The criteria for recognition the non-current assets as held for sale are only considered satisfied when the sale is highly probable and the asset (or disposal group of assets) is available for immediate sale in its present condition.
The Company measures the assets held for sale (or group of assets) at the lower of its carrying amount and fair value less costs to sell. If the carrying amount exceeds the fair value less costs to sell an impairment loss is recognized against income statement. Any subsequent reversal of impairment is recognized only to the extent of the loss previously recognized.
The assets and liabilities classified as held for sale are presented separately in the statement of financial position.
The classification as a discontinued operation occurs through disposal, or when the operation meets the criteria to be classified as held for sale if this occurs earlier.
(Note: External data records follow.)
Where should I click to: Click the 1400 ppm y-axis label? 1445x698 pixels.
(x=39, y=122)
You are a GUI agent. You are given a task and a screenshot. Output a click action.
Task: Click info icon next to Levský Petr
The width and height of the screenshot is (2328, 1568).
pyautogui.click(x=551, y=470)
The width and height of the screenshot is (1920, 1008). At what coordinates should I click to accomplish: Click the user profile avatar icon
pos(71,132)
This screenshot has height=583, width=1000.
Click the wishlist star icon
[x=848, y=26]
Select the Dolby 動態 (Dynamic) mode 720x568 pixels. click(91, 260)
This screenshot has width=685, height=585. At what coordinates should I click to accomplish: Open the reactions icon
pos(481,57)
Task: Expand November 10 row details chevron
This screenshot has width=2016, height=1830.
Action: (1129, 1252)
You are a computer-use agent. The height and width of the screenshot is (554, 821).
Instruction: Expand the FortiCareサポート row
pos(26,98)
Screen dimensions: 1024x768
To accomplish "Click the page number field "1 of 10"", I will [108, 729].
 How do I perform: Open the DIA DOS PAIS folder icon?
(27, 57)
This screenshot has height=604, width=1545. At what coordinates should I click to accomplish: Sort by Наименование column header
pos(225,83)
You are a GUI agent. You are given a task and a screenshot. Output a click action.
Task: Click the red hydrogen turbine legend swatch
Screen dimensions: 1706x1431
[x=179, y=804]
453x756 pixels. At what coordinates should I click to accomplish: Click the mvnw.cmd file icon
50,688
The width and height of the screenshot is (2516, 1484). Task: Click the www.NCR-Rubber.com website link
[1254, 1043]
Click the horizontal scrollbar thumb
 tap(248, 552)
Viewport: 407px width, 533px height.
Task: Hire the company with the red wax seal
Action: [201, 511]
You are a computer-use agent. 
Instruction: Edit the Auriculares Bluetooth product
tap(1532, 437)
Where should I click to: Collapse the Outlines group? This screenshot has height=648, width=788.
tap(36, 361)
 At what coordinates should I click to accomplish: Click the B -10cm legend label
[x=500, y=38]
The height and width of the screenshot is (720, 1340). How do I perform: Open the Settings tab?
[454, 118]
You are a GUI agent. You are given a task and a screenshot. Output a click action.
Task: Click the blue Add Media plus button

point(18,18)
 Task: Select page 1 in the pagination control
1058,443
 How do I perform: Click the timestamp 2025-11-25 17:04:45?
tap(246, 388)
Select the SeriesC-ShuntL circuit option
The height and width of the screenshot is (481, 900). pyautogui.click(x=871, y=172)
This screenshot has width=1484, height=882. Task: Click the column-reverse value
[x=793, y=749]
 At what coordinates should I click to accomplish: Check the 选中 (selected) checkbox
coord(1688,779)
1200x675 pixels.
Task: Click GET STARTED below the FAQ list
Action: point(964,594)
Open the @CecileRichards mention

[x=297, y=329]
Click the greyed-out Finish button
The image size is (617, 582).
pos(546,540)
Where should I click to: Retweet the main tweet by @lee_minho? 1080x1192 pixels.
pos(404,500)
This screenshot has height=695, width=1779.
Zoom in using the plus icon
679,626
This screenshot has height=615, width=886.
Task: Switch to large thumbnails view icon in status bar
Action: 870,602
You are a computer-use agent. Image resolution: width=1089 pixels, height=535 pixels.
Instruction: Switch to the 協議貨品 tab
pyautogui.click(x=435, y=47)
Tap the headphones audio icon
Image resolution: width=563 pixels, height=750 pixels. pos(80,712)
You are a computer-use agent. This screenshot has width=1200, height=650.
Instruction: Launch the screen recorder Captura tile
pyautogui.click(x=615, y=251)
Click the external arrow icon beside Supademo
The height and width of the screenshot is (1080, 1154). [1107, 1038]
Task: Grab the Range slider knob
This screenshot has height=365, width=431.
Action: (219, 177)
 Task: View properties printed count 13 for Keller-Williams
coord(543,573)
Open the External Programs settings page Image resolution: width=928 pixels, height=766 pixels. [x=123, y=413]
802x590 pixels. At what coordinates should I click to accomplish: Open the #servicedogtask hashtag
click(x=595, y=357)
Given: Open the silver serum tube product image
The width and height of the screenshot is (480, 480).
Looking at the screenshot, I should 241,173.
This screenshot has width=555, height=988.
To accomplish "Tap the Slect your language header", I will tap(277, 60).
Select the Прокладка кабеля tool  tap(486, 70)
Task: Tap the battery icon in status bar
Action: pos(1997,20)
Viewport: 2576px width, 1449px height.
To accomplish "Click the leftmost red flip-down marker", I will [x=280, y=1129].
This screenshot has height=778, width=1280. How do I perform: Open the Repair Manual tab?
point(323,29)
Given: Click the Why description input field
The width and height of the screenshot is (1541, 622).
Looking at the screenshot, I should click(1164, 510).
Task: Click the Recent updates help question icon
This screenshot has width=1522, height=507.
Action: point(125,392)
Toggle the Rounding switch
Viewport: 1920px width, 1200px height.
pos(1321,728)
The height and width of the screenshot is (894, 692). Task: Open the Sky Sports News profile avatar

A discontinued operation is a component of a Company business comprising cash flows and operations that may be clearly distinct from the rest of the Company and that represents an important separate line of business or geographical area of operations.
The result of discontinued operations is presented in a single amount in the income statement, including the results after income tax of these operations less any impairment loss. Cash flows attributable to operating, investing and financing activities of discontinued operations are disclosed in a separate note.
When an operation is classified as a discontinued operation, the income statements of the prior periods are restated as if the operation had been discontinued since the beginning of the comparative period.
Any noncontrolling interest relating to a group disposal held for sale is presented in the stockholders’ equity and are not reclassified in the statement of financial position.